Muitos anos antes de
ter sido confiada a meus cuidados, a terra, o ar, tudo o que aí respira, sem
excetuar a espécie humana, não existia para ela. Aspirava a muito mais do que
lhe podiam dar os mortais; queria outros céus, outros alimentos, outra
atmosfera que o planeta não lhe podia oferecer. Vivia quase em estado de
Espírito e já pertencia ao mundo dos Espíritos. Fazia parte do Além e já estava
meio morta.
É extremamente
provável que fosse possível, nos primeiros anos de sua doença, por um
tratamento hábil, pô-la em um estado que lhe permitisse viver nas condições
ordinárias do mundo; mas já no último período era impossível. Entretanto,
graças aos nossos cuidados, conseguimos para ela tal melhora que, a despeito
dos esforços para envenenar-lhe a existência, ela considerou os anos passados
em Weinsberg como os menos penosos de sua vida sonambúlica.
Como dissemos, seu
corpo frágil envolvia um Espírito como um véu de gazes. Era pequena; seus
traços lembravam o Oriente; tinha os olhos penetrantes e proféticos e a
expressão avivada por longos cílios pretos. Flor delicada, vivia dos raios do
Sol.
Eschenmayer diz a seu
respeito nos Mistérios: “Suas disposições naturais eram doces, amáveis, sérias.

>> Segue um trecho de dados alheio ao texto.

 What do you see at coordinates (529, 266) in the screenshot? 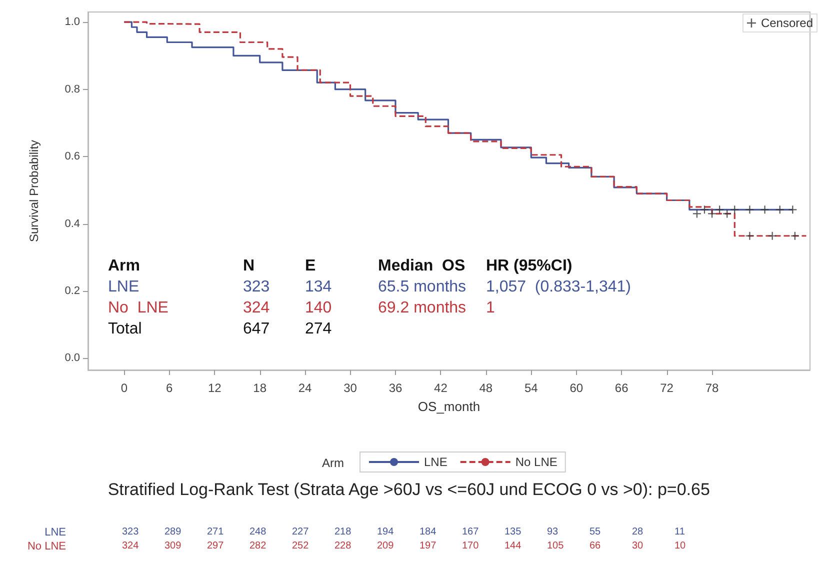
I see `annotation: HR (95%CI)` at bounding box center [529, 266].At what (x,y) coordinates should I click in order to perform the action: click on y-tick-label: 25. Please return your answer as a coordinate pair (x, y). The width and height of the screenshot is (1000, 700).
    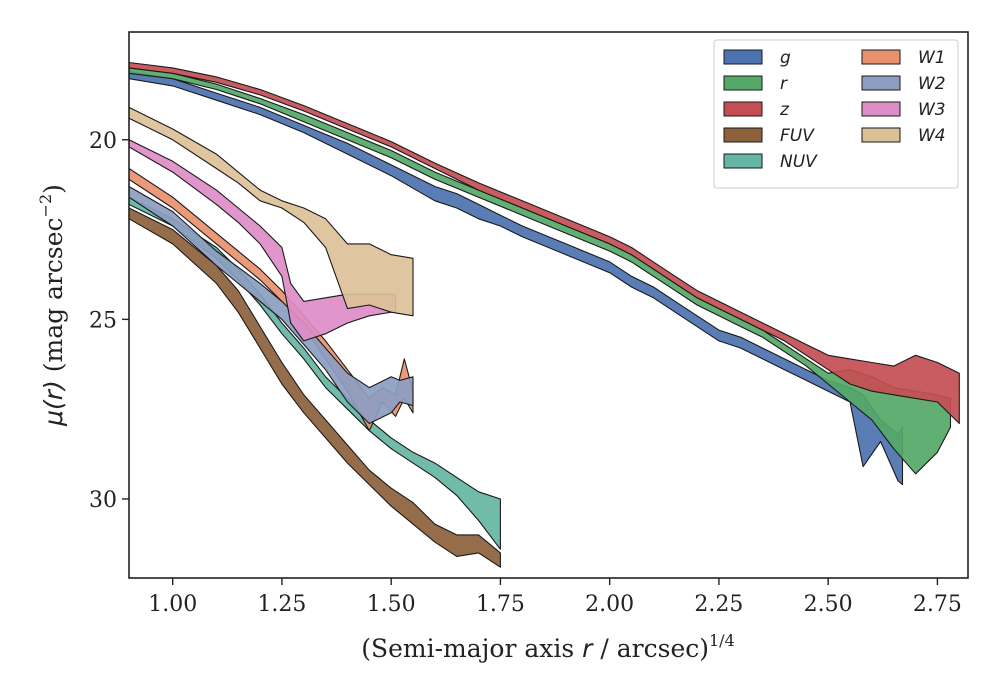
    Looking at the image, I should click on (103, 320).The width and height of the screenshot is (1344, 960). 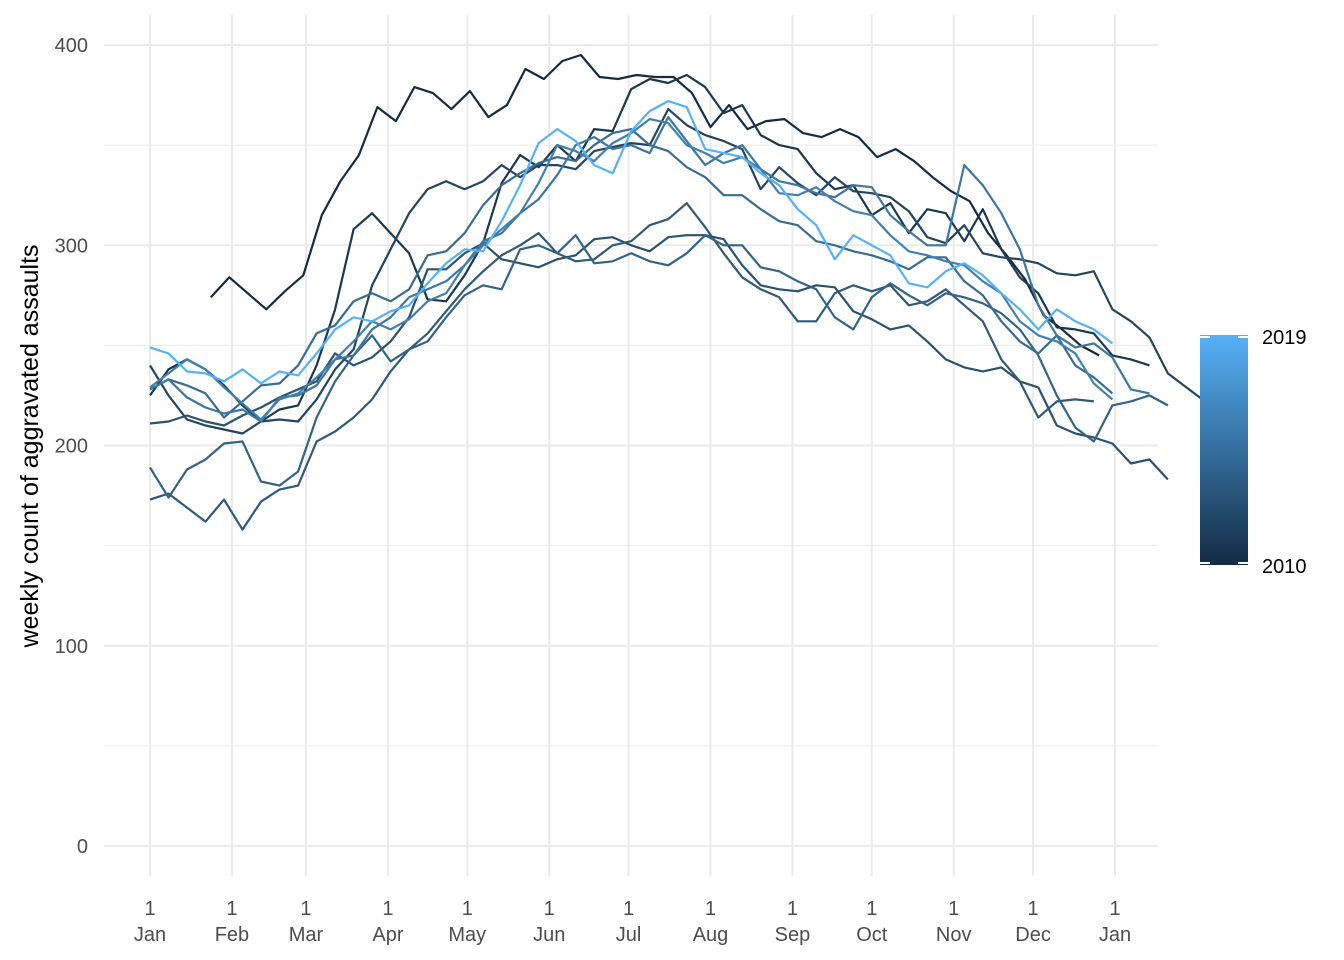 What do you see at coordinates (1254, 452) in the screenshot?
I see `colorbar-legend: 2019 2010` at bounding box center [1254, 452].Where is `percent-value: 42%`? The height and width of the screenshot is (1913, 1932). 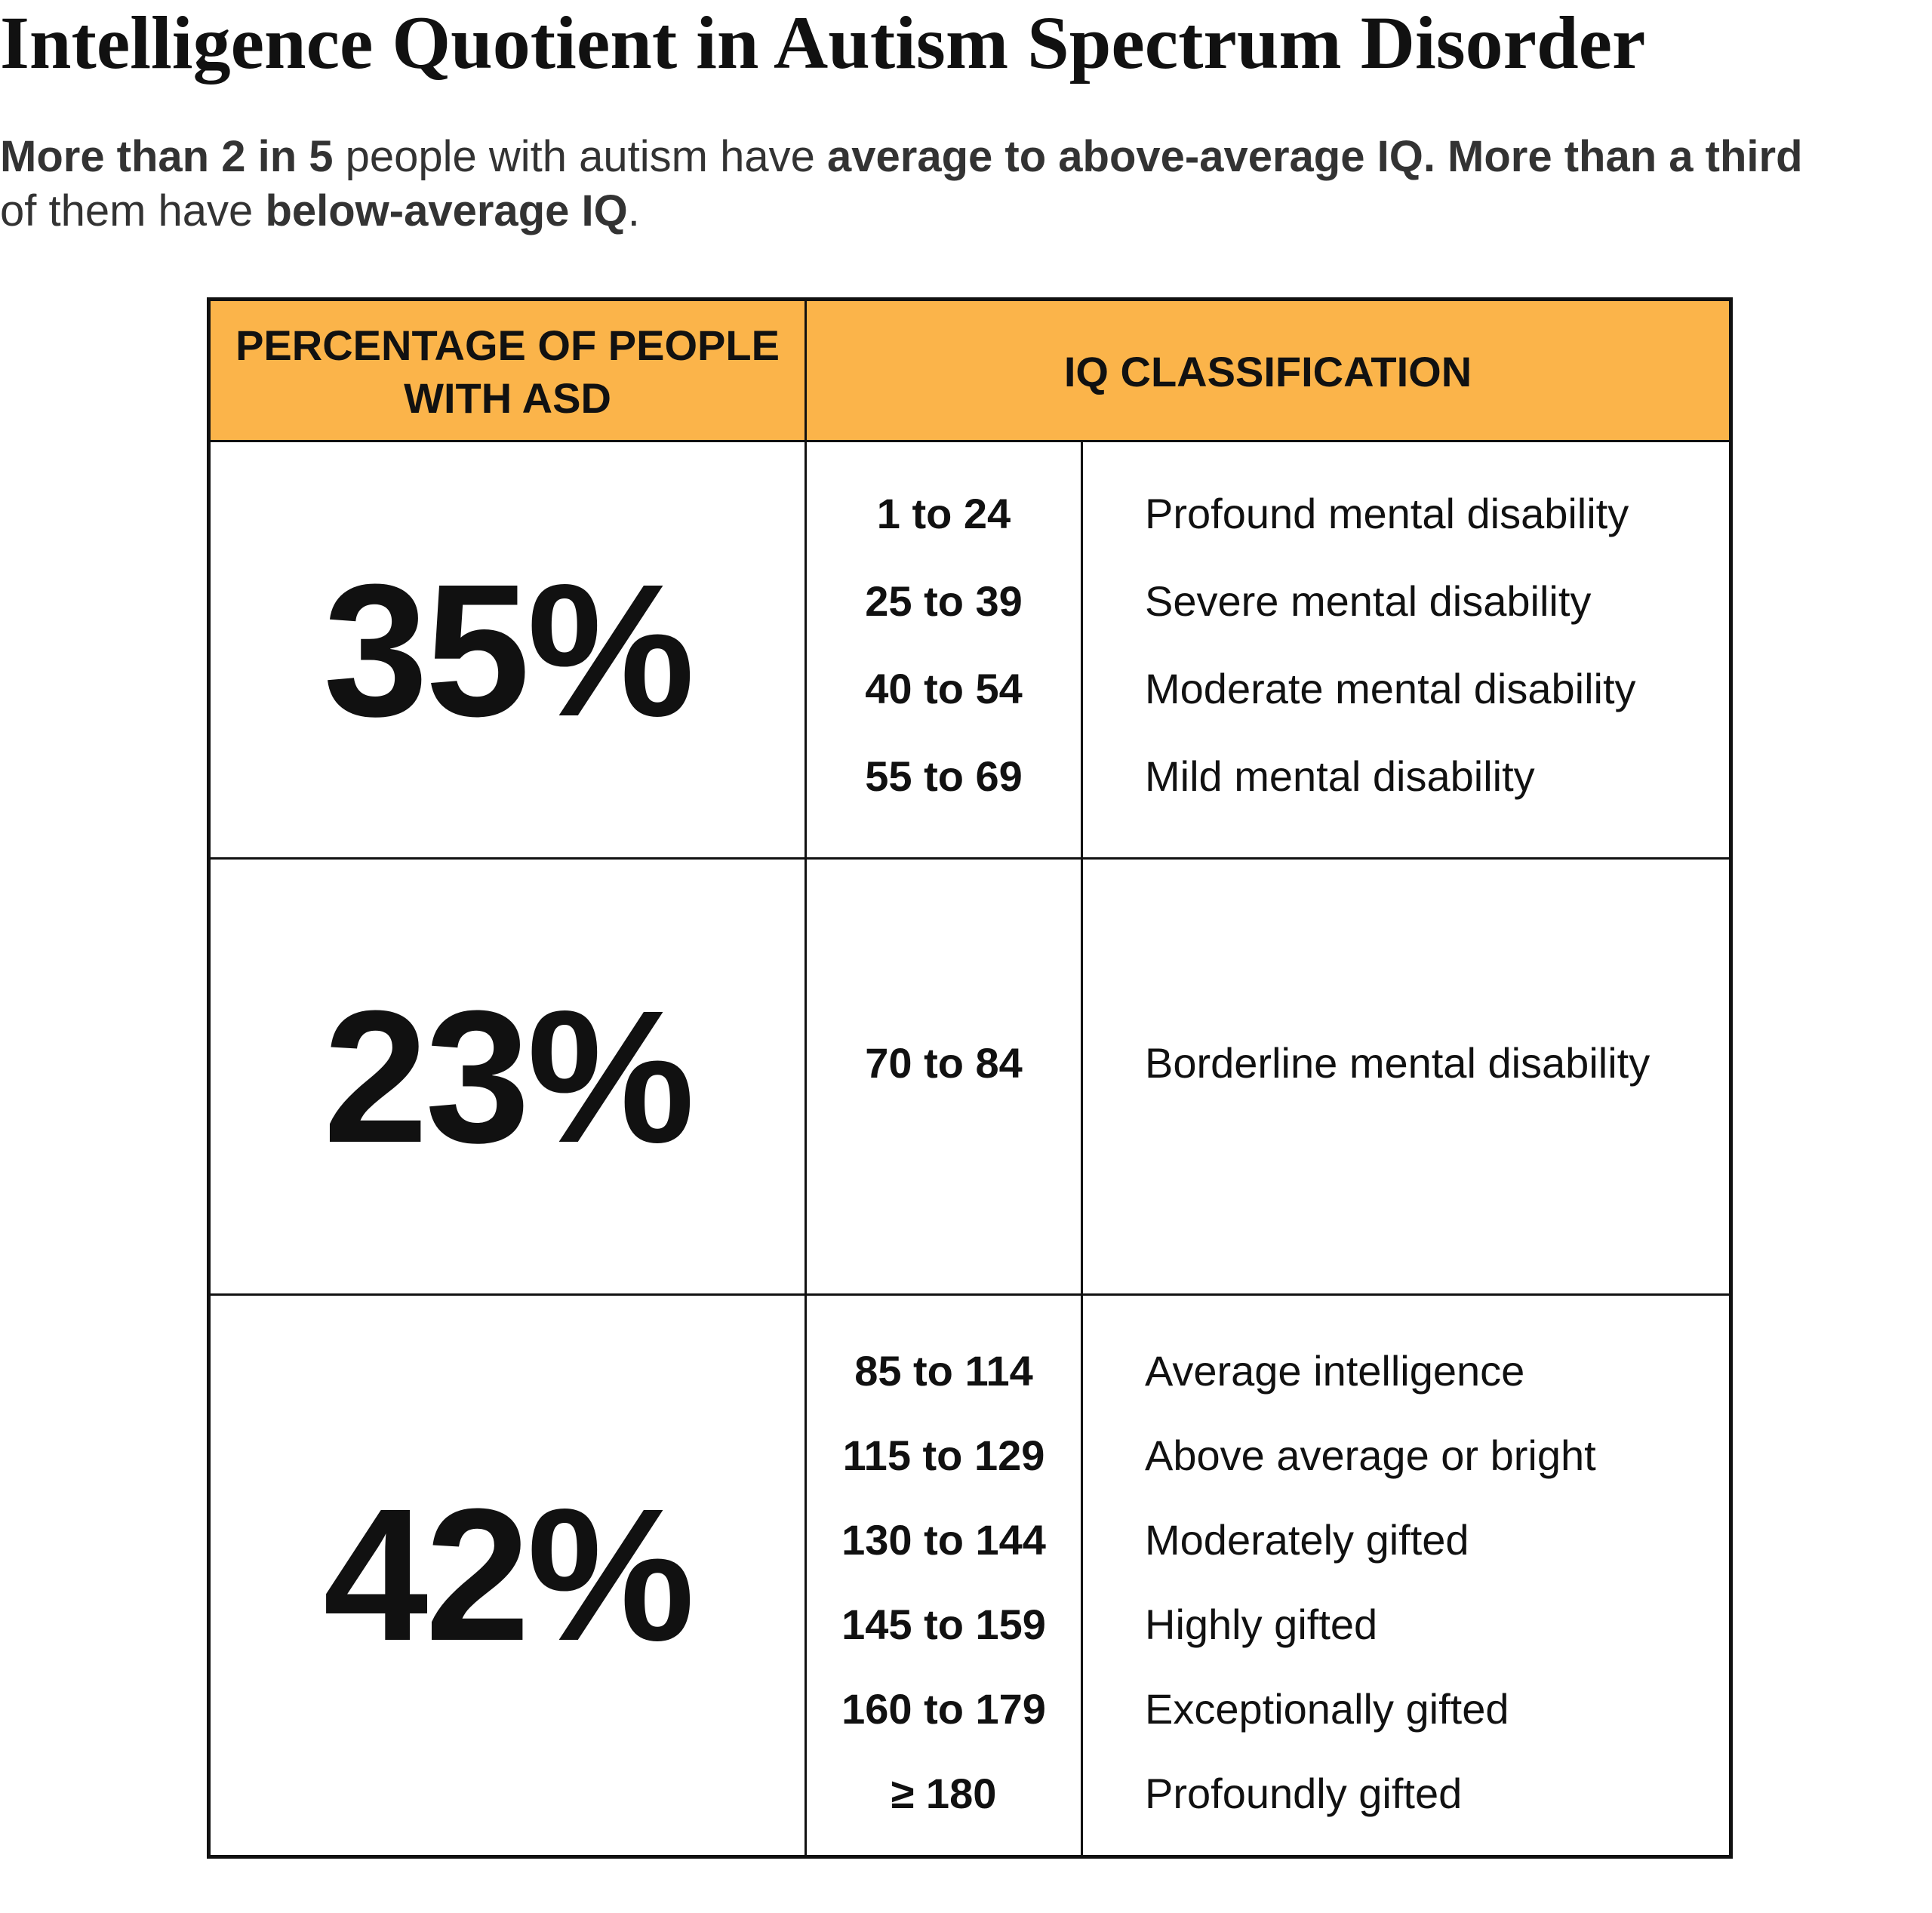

Sentia-se sempre conduzida para a contemplação e para a prece. Havia algo de
espiritual na expressão dos olhos, sempre claros e brilhantes, apesar do
sofrimento; de grande mobilidade durante a conversa, tornavam-se subitamente
fixos; e via-se por este sinal, que ela estava em presença de uma de suas
estranhas aparições. Em tais condições proferia palavras rápidas.
Quando a vi pela
primeira vez, sua vida física não prometia longa duração, e ela abandonara a
esperança de alcançar um estado que a pudesse manter no mundo.
Embora nenhuma função
estivesse alterada, sua vida era uma tocha que se extinguia, uma presa entre as
garras da morte e sua alma só se ligava ao corpo pelo poder magnético.
Nela, alma e espírito
pareciam em constante oposição, de tal sorte que a primeira se conservava
ligada ao corpo, enquanto o segundo desprendia as asas e voava a outras regiões.
Dr. Justinus Kerner
Obra: A Vidente de Prevorst
Nota do compilador: Dr. Kerner comenta como era a Vidente de Prevorst. Segundo a Doutrina
Espírita, nos estudos relativos à Mediunidade levados a efeito por Kardec e
posteriormente por outros estudiosos, a Vidente mantinha-se prostrada o tempo
todo justamente por não ter o entendimento de como lidar com a sua Mediunidade.
Hoje, seguramente, um médium nas circunstâncias dela, pode levar a vida
normalmente, desde que saiba o porquê e de como atuar no seu cotidiano.